Virtual private network provider

KeepSolid VPN Unlimited is a personal virtual private network software available for iOS, macOS, Android, Windows, and Linux.

VPN Unlimited is developed by KeepSolid Inc, an American company with headquarters in New York City.

==History==
KeepSolid VPN Unlimited was initially launched in 2013 on iOS and later expanded to other platforms.

In May 2016, VPN Unlimited received the Editor's Choice Award by PCMag.

In November 2018, VPN Unlimited released a lite version of freemium apps for Android and iOS.

In 2019, VPN Unlimited added an open-source WireGuard protocol to the list of available VPN protocols, in addition to IKEv2 and OpenVPN.

==Technology==
VPN Unlimited has desktop applications for Windows, macOS, and Linux, and mobile apps for iOS and Android.
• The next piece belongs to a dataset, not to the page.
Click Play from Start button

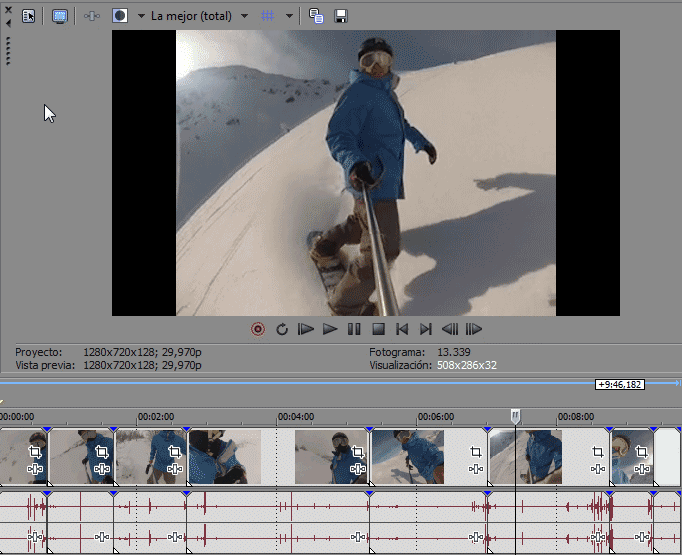(x=306, y=329)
The app is also available as an extension for Mozilla Firefox, Opera, Edge, and Google Chrome browsers.

VPN Unlimited supports protocols such as IKEv2,OpenVPN, and a proprietary protocol called KeepSolid Wise.

The technology routes the VPN traffic via TCP 443 ports, which makes the traffic harder to detect and block.
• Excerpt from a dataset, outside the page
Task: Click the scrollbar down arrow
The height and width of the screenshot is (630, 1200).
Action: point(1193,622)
=== Additional features ===
Besides general-use VPN servers, the provider offers servers for specific purposes, including personal VPN servers, P2P sharing, and torrenting. Some additional features include, kill switch which disconnects the connection in case of any failure and privacy feature like no-log policy.

VPN Unlimited offers four subscription plans: monthly, yearly, tri-yearly, and lifetime.

== Servers ==
KeepSolid VPN Unlimited maintains over 3000 servers in more than 80 locations in different countries, including Australia, Austria, Belgium, Bulgaria, Brazil, Canada, Cyprus, Denmark, Finland, France, Germany, Hong Kong, Iceland, Ireland, Isle of Man, Israel, Italy, Japan, Mexico, the Netherlands, Romania, Singapore, South Africa, Sweden, Switzerland, Turkey, the United Kingdom, and the United States.
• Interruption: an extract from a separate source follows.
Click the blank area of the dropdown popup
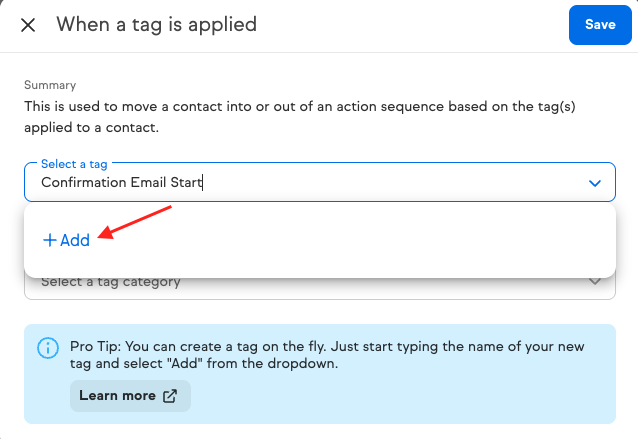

VPN Unlimited provides servers for streaming and torrents.

== Reception ==
A 2019 PCMag review of the Linux client concluded that the service was “a great choice for those unfamiliar with Linux… with enough speed for most applications”, echoing the earlier 2016 PCMag Editors’ Choice award. Macworld judged the service in 2019 to be "a nice-looking VPN with serviceable speeds". In its 2019 write-up, Tom's Guide praised VPN Unlimited's "impressive speeds" and "affordable plans with a lifetime subscription."

In a 2021 review, TechRadar wrote that VPN Unlimited delivers “excellent performance for a fair price”, but it still has “relatively few servers”. In October 2021, PCWorld called the Windows client “a useful app with minimal options”.